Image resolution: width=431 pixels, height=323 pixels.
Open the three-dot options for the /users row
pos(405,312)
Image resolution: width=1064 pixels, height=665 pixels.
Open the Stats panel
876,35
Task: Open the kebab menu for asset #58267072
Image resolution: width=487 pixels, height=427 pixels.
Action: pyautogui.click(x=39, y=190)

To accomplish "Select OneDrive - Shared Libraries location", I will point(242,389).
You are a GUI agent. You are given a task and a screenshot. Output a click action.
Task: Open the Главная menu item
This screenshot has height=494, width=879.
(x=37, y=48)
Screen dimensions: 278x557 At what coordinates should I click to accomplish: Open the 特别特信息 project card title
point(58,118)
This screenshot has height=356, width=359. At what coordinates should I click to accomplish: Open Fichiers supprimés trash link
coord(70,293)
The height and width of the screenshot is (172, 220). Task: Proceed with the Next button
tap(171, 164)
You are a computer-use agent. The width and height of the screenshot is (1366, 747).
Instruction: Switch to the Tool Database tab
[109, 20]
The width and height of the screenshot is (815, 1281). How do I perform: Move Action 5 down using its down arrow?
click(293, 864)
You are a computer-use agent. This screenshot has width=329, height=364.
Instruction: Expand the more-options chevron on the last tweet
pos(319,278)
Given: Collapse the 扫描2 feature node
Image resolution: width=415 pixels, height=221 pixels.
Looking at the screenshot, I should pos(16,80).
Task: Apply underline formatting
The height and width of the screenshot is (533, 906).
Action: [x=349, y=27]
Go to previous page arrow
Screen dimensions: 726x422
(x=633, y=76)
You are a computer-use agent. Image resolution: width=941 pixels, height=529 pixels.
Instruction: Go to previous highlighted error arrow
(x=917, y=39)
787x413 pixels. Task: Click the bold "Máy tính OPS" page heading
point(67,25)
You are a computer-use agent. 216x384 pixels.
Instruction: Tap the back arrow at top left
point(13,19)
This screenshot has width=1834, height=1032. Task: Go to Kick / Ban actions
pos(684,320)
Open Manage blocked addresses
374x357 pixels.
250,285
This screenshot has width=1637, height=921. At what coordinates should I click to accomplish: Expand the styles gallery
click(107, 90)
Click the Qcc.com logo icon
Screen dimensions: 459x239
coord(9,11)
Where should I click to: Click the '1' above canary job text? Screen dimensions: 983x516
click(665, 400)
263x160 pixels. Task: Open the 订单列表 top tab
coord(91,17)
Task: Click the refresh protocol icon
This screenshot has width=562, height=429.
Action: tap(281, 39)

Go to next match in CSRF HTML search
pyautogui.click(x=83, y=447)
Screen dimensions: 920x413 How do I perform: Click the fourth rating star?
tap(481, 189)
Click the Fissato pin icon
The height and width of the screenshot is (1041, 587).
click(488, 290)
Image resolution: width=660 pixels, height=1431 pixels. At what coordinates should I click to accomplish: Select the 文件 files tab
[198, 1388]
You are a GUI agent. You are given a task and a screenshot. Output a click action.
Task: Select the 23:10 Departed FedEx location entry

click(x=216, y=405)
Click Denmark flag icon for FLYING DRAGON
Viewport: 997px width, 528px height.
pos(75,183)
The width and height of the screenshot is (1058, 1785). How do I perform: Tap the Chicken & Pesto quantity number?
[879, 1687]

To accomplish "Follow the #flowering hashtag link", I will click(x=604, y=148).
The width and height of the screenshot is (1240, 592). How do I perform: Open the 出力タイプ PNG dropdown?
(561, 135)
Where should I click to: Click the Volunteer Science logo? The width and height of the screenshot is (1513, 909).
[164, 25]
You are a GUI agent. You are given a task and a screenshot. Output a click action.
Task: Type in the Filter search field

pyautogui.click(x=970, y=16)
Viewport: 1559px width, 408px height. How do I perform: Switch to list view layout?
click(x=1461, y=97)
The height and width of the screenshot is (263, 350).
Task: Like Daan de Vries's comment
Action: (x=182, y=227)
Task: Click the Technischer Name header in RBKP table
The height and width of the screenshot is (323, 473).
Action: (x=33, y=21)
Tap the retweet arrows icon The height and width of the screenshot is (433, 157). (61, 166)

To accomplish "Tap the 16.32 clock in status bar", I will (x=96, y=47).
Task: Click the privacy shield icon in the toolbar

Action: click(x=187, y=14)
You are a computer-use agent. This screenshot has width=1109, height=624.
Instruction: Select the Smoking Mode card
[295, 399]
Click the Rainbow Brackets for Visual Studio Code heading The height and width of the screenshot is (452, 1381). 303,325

++++++++

> **INSTRUCTIONS TO FOLLOW**: Copy all of the lines above word for word.

> **TASK SOLUTION**:
Image resolution: width=431 pixels, height=323 pixels.
Open the three-dot options for the /users row
pos(405,312)
Image resolution: width=1064 pixels, height=665 pixels.
Open the Stats panel
876,35
Task: Open the kebab menu for asset #58267072
Image resolution: width=487 pixels, height=427 pixels.
Action: pyautogui.click(x=39, y=190)

To accomplish "Select OneDrive - Shared Libraries location", I will point(242,389).
You are a GUI agent. You are given a task and a screenshot. Output a click action.
Task: Open the Главная menu item
This screenshot has height=494, width=879.
(x=37, y=48)
Screen dimensions: 278x557 At what coordinates should I click to accomplish: Open the 特别特信息 project card title
point(58,118)
This screenshot has height=356, width=359. At what coordinates should I click to accomplish: Open Fichiers supprimés trash link
coord(70,293)
The height and width of the screenshot is (172, 220). Task: Proceed with the Next button
tap(171, 164)
You are a computer-use agent. The width and height of the screenshot is (1366, 747).
Instruction: Switch to the Tool Database tab
[109, 20]
The width and height of the screenshot is (815, 1281). How do I perform: Move Action 5 down using its down arrow?
click(293, 864)
You are a computer-use agent. This screenshot has width=329, height=364.
Instruction: Expand the more-options chevron on the last tweet
pos(319,278)
Given: Collapse the 扫描2 feature node
Image resolution: width=415 pixels, height=221 pixels.
Looking at the screenshot, I should pos(16,80).
Task: Apply underline formatting
The height and width of the screenshot is (533, 906).
Action: [x=349, y=27]
Go to previous page arrow
Screen dimensions: 726x422
(x=633, y=76)
You are a computer-use agent. Image resolution: width=941 pixels, height=529 pixels.
Instruction: Go to previous highlighted error arrow
(x=917, y=39)
787x413 pixels. Task: Click the bold "Máy tính OPS" page heading
point(67,25)
You are a computer-use agent. 216x384 pixels.
Instruction: Tap the back arrow at top left
point(13,19)
This screenshot has width=1834, height=1032. Task: Go to Kick / Ban actions
pos(684,320)
Open Manage blocked addresses
374x357 pixels.
250,285
This screenshot has width=1637, height=921. At what coordinates should I click to accomplish: Expand the styles gallery
click(107, 90)
Click the Qcc.com logo icon
Screen dimensions: 459x239
coord(9,11)
Where should I click to: Click the '1' above canary job text? Screen dimensions: 983x516
click(665, 400)
263x160 pixels. Task: Open the 订单列表 top tab
coord(91,17)
Task: Click the refresh protocol icon
This screenshot has width=562, height=429.
Action: tap(281, 39)

Go to next match in CSRF HTML search
pyautogui.click(x=83, y=447)
Screen dimensions: 920x413 How do I perform: Click the fourth rating star?
tap(481, 189)
Click the Fissato pin icon
The height and width of the screenshot is (1041, 587).
click(488, 290)
Image resolution: width=660 pixels, height=1431 pixels. At what coordinates should I click to accomplish: Select the 文件 files tab
[198, 1388]
You are a GUI agent. You are given a task and a screenshot. Output a click action.
Task: Select the 23:10 Departed FedEx location entry

click(x=216, y=405)
Click Denmark flag icon for FLYING DRAGON
Viewport: 997px width, 528px height.
pos(75,183)
The width and height of the screenshot is (1058, 1785). How do I perform: Tap the Chicken & Pesto quantity number?
[879, 1687]

To accomplish "Follow the #flowering hashtag link", I will click(x=604, y=148).
The width and height of the screenshot is (1240, 592). How do I perform: Open the 出力タイプ PNG dropdown?
(561, 135)
Where should I click to: Click the Volunteer Science logo? The width and height of the screenshot is (1513, 909).
[164, 25]
You are a GUI agent. You are given a task and a screenshot. Output a click action.
Task: Type in the Filter search field

pyautogui.click(x=970, y=16)
Viewport: 1559px width, 408px height. How do I perform: Switch to list view layout?
click(x=1461, y=97)
The height and width of the screenshot is (263, 350).
Task: Like Daan de Vries's comment
Action: (x=182, y=227)
Task: Click the Technischer Name header in RBKP table
The height and width of the screenshot is (323, 473).
Action: (x=33, y=21)
Tap the retweet arrows icon The height and width of the screenshot is (433, 157). (61, 166)

To accomplish "Tap the 16.32 clock in status bar", I will (x=96, y=47).
Task: Click the privacy shield icon in the toolbar

Action: click(x=187, y=14)
You are a computer-use agent. This screenshot has width=1109, height=624.
Instruction: Select the Smoking Mode card
[295, 399]
Click the Rainbow Brackets for Visual Studio Code heading The height and width of the screenshot is (452, 1381). 303,325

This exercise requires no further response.